Huge debts have been accumulated by social democracies, which are in a spiral of decline induced by people voting for big govt, cushy public-sector jobs, bloated welfare and high taxes. Debts lead to artificially low interest rates to support banks, and QE to monetize govt debt. The corrupt cronies closest to the spigot of new money accumulate wealth (Cantillon Effect). Elites and insiders are bribed with bonuses and asset-price inflation. Voters are bribed with welfare and public sector jobs, many with anti-meritocratic barriers to firing and fantasy pension promises.

These 'wars' and debts combine to justify restrictions on economic freedom. AML and KYC regulations restrict access to financial services and impose de facto capital controls. The governments are broke and they are looking for any source of revenue. The War on Cash restricts economic freedoms. Large denomination notes are withdrawn. There are limits on cash withdrawals, cash deposits and cash purchases. Money is trapped in govt controlled accounts, so it can be taxed, bailed-in and seized at will. In the US, civil asset forfeiture is simply daylight robbery by the state.

Neoconservative war-mongering and the bloated military-industrial-complex consume vast resources and destabilize every corner of the world. Democracy is subverted in favor of corrupt autocrats and interventions are justified by false flag operations. Military hardware finds its way into domestic law enforcement. Monitoring and surveillance from the battlefield migrates to our cities and skies.

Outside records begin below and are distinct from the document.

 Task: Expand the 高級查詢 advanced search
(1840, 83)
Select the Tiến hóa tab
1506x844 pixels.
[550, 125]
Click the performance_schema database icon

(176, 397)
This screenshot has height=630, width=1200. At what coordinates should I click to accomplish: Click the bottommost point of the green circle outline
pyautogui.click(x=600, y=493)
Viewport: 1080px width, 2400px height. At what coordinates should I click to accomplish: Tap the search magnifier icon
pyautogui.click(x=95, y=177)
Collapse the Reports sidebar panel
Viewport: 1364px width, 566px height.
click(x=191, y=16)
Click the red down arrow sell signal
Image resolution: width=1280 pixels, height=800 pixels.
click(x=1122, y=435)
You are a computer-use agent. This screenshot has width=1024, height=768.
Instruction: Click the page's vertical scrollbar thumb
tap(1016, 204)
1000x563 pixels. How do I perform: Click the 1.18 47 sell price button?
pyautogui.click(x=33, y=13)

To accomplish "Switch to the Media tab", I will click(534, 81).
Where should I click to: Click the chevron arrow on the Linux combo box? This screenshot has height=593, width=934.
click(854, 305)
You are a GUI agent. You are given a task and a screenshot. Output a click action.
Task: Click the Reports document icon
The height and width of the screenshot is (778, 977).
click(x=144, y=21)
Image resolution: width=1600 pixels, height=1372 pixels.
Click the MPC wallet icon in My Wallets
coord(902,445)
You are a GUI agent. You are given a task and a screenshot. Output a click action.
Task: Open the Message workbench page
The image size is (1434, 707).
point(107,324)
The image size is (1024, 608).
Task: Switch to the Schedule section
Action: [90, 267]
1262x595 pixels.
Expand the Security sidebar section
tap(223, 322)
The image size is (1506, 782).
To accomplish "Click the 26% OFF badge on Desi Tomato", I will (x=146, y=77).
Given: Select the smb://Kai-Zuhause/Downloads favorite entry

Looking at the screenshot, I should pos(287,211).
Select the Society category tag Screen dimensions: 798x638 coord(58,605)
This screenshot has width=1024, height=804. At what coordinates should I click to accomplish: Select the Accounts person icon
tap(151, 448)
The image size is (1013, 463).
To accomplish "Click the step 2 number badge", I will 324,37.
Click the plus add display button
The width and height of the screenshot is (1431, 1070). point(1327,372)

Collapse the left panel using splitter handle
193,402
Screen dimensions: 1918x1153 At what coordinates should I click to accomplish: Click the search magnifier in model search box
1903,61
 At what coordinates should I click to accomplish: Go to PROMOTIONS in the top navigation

The fascism has arrived and it is all around us.

  • dang 8 years ago

    Please don't post ideological boilerplate here. It's not what this site is for.

    https://news.ycombinator.com/newsguidelines.html

  • tim333 8 years ago

    Yeah but the long term trends are still positive https://ourworldindata.org/democracy/

  • walshemj 8 years ago

    Yes but he had traveled to Syria and fought their this isn't just downloading the book is it?

  • vixen99 8 years ago

    Wish I could upvote you more.

  • cremnoOP 8 years ago

    Cultural Marxism isn't real. It's a Neo-Nazi conspiracy theory popularized by a right-wing terrorist. If fascism actually has arrived, you played a part in it. Your views on economic and social policies do too but propertarians like you don't understand fascism and reduce it to authoritarianism.

    • dang 8 years ago

      Please don't use HN for ideological battle. It's not what this site is for.

      https://news.ycombinator.com/newsguidelines.html

    • wildmusings 8 years ago

      The term makes it sound more conspiratorial than it is. It’s simply Marx’s framework of power imbalance and exploitation applied directly to social relations. That’s in contrast to Marx’s use of those ideas: applying them directly to economic relations, and seeing social relations as merely as the superstructure of economic relations.

      “Critical theory” is a less loaded and more specific term, and there is no doubt that critical theory emerged from neo-Marxist thinkers of the Frankfurt School.

      There are certainly conspiracy theories about critical theory, but critical theory scholars themselves used to use the term “cultural Marxism”. Modern day radical feminism and identity politics is without a doubt philosophically grounded in critical theory.

    • vixen99 8 years ago

      Thanks! Countless idiotic commentators who've been led astray. If only you had spoken up earlier we would have seen the truth. What a relief.